▶ **WORK TO BE COMPLETED**:
Read the records below and report each line in which "agent" occurs.

▶ **RECORDS PROVIDED**:
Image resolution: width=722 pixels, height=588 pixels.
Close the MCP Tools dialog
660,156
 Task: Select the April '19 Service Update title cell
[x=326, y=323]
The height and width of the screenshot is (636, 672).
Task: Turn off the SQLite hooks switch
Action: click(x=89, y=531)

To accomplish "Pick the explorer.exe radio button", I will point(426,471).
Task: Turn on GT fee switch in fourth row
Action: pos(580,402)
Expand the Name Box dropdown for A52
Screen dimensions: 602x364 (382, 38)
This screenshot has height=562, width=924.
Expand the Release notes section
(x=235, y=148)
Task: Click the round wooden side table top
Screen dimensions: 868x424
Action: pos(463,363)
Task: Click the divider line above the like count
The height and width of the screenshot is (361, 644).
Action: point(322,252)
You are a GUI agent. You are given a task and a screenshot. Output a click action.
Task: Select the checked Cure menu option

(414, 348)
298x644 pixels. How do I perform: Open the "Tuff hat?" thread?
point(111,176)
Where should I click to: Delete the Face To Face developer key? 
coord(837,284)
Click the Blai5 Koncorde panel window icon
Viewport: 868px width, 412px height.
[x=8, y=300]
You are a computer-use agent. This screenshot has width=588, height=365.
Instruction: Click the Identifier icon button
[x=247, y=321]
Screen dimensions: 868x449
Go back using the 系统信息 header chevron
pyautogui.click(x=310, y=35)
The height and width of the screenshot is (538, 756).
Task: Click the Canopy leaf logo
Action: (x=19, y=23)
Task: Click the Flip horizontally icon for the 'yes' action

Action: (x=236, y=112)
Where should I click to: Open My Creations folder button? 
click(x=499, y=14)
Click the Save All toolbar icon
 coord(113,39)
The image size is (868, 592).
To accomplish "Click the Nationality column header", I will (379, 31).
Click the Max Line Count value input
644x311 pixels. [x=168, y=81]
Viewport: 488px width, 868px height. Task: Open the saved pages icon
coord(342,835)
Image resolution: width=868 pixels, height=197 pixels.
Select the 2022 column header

▶ **RESULT OF THE TASK**:
You are a GUI agent. You are given a task and a screenshot. Output a click action.
You are a computer-use agent. This screenshot has width=588, height=365.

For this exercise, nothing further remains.